> **INFORMATION GIVEN**

•••

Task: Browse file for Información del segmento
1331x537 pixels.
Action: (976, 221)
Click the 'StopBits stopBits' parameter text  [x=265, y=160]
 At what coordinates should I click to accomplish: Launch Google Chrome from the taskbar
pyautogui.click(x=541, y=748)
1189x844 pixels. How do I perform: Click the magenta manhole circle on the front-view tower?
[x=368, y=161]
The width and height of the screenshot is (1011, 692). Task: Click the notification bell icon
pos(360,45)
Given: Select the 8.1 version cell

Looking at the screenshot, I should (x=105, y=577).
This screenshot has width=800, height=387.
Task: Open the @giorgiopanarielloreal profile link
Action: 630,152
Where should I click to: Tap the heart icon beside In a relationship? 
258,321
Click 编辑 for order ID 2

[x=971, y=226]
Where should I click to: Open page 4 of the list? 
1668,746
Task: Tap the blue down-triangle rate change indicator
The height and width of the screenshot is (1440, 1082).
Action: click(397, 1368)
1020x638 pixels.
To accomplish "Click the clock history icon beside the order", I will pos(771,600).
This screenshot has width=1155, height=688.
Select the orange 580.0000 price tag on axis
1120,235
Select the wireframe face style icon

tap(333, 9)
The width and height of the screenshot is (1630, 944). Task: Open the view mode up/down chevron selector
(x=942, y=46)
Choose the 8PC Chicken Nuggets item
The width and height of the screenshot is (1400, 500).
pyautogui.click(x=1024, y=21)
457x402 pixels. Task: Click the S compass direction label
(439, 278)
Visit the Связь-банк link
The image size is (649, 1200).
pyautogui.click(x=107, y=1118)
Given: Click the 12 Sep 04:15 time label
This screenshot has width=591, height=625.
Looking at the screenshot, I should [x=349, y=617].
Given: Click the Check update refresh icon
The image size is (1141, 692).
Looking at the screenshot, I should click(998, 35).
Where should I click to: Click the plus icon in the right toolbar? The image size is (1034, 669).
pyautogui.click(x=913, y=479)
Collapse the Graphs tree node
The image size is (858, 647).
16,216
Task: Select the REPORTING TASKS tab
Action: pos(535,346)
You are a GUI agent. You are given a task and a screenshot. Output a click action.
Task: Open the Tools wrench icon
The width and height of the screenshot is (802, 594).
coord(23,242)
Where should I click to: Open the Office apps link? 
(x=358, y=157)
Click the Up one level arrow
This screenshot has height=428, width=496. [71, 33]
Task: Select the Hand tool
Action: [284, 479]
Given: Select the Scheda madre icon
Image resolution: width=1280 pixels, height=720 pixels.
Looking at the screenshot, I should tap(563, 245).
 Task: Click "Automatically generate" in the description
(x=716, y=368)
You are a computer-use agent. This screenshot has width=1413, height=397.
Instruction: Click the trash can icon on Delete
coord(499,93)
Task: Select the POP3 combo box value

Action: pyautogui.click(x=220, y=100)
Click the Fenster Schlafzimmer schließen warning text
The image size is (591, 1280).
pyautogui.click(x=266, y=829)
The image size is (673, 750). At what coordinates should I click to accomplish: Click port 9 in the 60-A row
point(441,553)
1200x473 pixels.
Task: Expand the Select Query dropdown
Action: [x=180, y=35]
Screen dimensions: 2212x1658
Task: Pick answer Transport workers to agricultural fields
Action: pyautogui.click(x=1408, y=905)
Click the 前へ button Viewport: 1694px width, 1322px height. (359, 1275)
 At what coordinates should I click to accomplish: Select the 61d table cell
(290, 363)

•••

Could you turn the lines above into a numbered list, leaving out any blank lines?

1. Task: Browse file for Información del segmento
2. 1331x537 pixels.
3. Action: (976, 221)
4. Click the 'StopBits stopBits' parameter text  [x=265, y=160]
5.  At what coordinates should I click to accomplish: Launch Google Chrome from the taskbar
6. pyautogui.click(x=541, y=748)
7. 1189x844 pixels. How do I perform: Click the magenta manhole circle on the front-view tower?
8. [x=368, y=161]
9. The width and height of the screenshot is (1011, 692). Task: Click the notification bell icon
10. pos(360,45)
11. Given: Select the 8.1 version cell
12. Looking at the screenshot, I should (x=105, y=577).
13. This screenshot has width=800, height=387.
14. Task: Open the @giorgiopanarielloreal profile link
15. Action: 630,152
16. Where should I click to: Tap the heart icon beside In a relationship? 
17. 258,321
18. Click 编辑 for order ID 2
19. [x=971, y=226]
20. Where should I click to: Open page 4 of the list? 
21. 1668,746
22. Task: Tap the blue down-triangle rate change indicator
23. The height and width of the screenshot is (1440, 1082).
24. Action: click(397, 1368)
25. 1020x638 pixels.
26. To accomplish "Click the clock history icon beside the order", I will pos(771,600).
27. This screenshot has width=1155, height=688.
28. Select the orange 580.0000 price tag on axis
29. 1120,235
30. Select the wireframe face style icon
31. tap(333, 9)
32. The width and height of the screenshot is (1630, 944). Task: Open the view mode up/down chevron selector
33. (x=942, y=46)
34. Choose the 8PC Chicken Nuggets item
35. The width and height of the screenshot is (1400, 500).
36. pyautogui.click(x=1024, y=21)
37. 457x402 pixels. Task: Click the S compass direction label
38. (439, 278)
39. Visit the Связь-банк link
40. The image size is (649, 1200).
41. pyautogui.click(x=107, y=1118)
42. Given: Click the 12 Sep 04:15 time label
43. This screenshot has width=591, height=625.
44. Looking at the screenshot, I should [x=349, y=617].
45. Given: Click the Check update refresh icon
46. The image size is (1141, 692).
47. Looking at the screenshot, I should click(998, 35).
48. Where should I click to: Click the plus icon in the right toolbar? The image size is (1034, 669).
49. pyautogui.click(x=913, y=479)
50. Collapse the Graphs tree node
51. The image size is (858, 647).
52. 16,216
53. Task: Select the REPORTING TASKS tab
54. Action: pos(535,346)
55. You are a GUI agent. You are given a task and a screenshot. Output a click action.
56. Task: Open the Tools wrench icon
57. The width and height of the screenshot is (802, 594).
58. coord(23,242)
59. Where should I click to: Open the Office apps link? 
60. (x=358, y=157)
61. Click the Up one level arrow
62. This screenshot has height=428, width=496. [71, 33]
63. Task: Select the Hand tool
64. Action: [284, 479]
65. Given: Select the Scheda madre icon
66. Image resolution: width=1280 pixels, height=720 pixels.
67. Looking at the screenshot, I should tap(563, 245).
68.  Task: Click "Automatically generate" in the description
69. (x=716, y=368)
70. You are a computer-use agent. This screenshot has width=1413, height=397.
71. Instruction: Click the trash can icon on Delete
72. coord(499,93)
73. Task: Select the POP3 combo box value
74. Action: pyautogui.click(x=220, y=100)
75. Click the Fenster Schlafzimmer schließen warning text
76. The image size is (591, 1280).
77. pyautogui.click(x=266, y=829)
78. The image size is (673, 750). At what coordinates should I click to accomplish: Click port 9 in the 60-A row
79. point(441,553)
80. 1200x473 pixels.
81. Task: Expand the Select Query dropdown
82. Action: [x=180, y=35]
83. Screen dimensions: 2212x1658
84. Task: Pick answer Transport workers to agricultural fields
85. Action: pyautogui.click(x=1408, y=905)
86. Click the 前へ button Viewport: 1694px width, 1322px height. (359, 1275)
87.  At what coordinates should I click to accomplish: Select the 61d table cell
88. (290, 363)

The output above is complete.